On-demand grocery delivery catches investors' fancy
By Mahesh Agarwal and Yogesh Agarwal | Vjmedia Works | April 23, 2015
Investors are bullish on this space as they see it as the next frontier for e-commerce
Venture capital firms are betting on customers like Sharma to back a clutch of hyper-local grocery delivery firms. Last week saw three of these firms raise $55 million from half a dozen investors, including Tiger Global, the most aggressive of investors in e-commerce firms in India. Tiger Global and Sequoia Capital led a $35-million round in hyper-local delivery chain Grofers. The two had invested $10 million in this company only a month ago.
Sequoia Capital also led a $10-million investment round in grocery delivery firm PepperTap, which started six months ago in the same shopping complex in Gurgaon where Grofers is located. SAIF Partners co-invested in PepperTap, which is doing 400-500 orders a day and wants to do 10,000 orders a day by expanding its presence to 10 cities by year-end.
Ravi Adusumalli, managing director, SAIF Partners, said: "Grocery in India is a huge market and grocery shopping on mobile is already seeing strong adoption. We believe PepperTap's hyper-local marketplace approach is the most efficient way to cater to this market, and can scale very rapidly."

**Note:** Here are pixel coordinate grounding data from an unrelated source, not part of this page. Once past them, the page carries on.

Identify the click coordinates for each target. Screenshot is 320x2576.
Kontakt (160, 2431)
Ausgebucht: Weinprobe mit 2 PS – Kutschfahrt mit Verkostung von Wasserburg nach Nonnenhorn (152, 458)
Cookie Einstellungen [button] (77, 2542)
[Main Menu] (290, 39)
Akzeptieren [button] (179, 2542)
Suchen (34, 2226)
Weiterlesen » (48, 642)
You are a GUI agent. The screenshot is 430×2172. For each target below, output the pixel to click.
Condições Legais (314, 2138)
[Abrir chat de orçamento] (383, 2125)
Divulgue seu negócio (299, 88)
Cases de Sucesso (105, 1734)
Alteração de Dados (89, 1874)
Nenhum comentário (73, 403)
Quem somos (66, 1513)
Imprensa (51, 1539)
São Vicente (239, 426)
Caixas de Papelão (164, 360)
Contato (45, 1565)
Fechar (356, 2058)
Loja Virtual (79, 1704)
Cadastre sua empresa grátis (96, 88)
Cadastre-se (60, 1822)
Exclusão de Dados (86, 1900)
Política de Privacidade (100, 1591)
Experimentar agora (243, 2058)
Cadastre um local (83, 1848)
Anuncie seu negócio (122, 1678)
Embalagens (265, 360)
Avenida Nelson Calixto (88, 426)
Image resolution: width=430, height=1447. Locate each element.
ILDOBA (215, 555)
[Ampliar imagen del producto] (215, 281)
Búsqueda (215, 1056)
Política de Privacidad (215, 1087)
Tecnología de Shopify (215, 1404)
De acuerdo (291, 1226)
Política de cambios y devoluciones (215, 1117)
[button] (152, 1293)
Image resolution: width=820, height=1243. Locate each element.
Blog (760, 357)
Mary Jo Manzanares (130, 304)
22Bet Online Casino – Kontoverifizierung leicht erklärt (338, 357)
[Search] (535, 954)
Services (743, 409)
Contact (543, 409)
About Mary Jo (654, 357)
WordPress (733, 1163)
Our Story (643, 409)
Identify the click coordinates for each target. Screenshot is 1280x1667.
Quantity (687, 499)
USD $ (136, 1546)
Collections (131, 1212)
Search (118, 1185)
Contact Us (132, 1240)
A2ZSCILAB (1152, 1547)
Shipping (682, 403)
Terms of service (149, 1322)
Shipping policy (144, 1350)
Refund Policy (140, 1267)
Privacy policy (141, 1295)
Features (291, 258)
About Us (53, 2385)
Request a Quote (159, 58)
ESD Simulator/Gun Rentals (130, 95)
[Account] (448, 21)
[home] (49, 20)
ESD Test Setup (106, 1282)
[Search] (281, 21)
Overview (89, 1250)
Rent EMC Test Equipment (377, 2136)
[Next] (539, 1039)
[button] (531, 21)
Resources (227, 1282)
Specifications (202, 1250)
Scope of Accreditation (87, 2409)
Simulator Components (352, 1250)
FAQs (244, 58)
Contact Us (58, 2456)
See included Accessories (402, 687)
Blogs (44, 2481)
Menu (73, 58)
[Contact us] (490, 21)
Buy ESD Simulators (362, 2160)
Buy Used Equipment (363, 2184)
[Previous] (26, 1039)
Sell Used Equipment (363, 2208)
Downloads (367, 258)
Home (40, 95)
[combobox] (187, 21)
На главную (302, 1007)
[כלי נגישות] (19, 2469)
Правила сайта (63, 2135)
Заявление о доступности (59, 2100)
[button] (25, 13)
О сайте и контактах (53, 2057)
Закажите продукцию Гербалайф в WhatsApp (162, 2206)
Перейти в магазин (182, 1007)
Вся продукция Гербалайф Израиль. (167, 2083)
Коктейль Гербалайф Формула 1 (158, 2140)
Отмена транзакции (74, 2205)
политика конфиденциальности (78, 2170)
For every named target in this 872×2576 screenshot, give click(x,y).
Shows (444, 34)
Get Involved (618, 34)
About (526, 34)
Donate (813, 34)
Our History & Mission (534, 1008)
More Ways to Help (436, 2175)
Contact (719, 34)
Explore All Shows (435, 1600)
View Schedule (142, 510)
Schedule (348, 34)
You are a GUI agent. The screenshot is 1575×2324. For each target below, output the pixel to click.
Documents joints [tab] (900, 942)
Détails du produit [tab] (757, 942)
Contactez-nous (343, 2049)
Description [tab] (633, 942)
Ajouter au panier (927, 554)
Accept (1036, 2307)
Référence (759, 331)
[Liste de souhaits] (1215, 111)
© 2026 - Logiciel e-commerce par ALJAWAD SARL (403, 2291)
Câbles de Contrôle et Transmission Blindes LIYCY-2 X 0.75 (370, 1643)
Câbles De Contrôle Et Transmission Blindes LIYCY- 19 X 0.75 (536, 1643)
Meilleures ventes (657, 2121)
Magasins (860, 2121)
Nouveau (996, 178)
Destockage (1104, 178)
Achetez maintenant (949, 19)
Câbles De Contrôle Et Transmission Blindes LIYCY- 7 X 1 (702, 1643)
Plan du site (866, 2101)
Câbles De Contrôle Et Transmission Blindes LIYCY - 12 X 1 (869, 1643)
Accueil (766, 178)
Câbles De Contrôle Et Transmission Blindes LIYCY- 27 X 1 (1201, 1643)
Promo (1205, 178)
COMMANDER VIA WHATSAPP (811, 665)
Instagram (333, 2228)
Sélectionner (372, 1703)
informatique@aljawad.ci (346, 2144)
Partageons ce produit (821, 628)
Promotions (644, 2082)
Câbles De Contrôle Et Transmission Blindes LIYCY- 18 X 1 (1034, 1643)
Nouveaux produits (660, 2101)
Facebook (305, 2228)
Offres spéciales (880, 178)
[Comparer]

Investors are bullish on this space as they see it as the next frontier for e-commerce. "Unlike the warehouse-led model, this is an asset light model, where companies don't carry inventory; it's more efficient and manageable," explained an investor.
The attraction of the hyper-local delivery model also made ZopNow, which raised money last fortnight, to pivot from managing its own inventory to sourcing supplies from supermarket chain HyperCity. ZopNow raised $10 million in a new round led by San Francisco-based Dragoneer Investment Group, with existing investors Accel Partners, Qual-Comm Ventures and Times Internet also investing.
The Bengaluru-based company will use the money to expand to 15 cities.
Once a customer places an order, ZopNow's runner executives in the store picks/packs and delivers the goods in less than three hours. The approach has helped the firm scale at a much-lower investment cost. The company plans to use this model and tie-up with retailers in apparel, footwear, and electronics.